■ **Task statement**
Could you print exactly the lines of the listing below, starting at the line that has "Task: Open the frame category dropdown" and ending at the line that has "The width and", and only those lines?

■ **Records provided**

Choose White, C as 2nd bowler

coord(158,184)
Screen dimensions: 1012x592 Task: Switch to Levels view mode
---
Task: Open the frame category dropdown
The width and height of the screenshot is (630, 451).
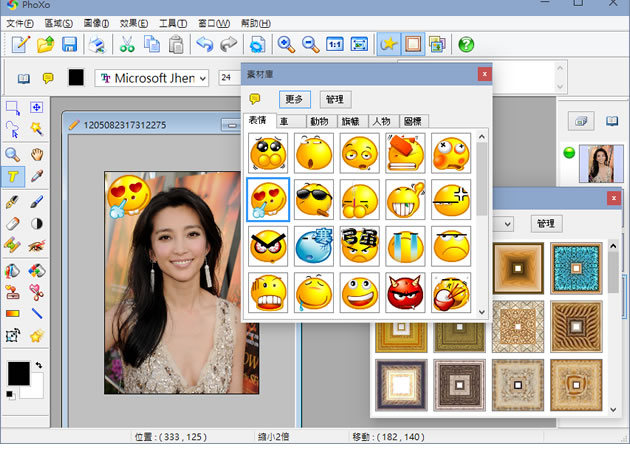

■ **Written response**
Task: Open the frame category dropdown
The width and height of the screenshot is (630, 451).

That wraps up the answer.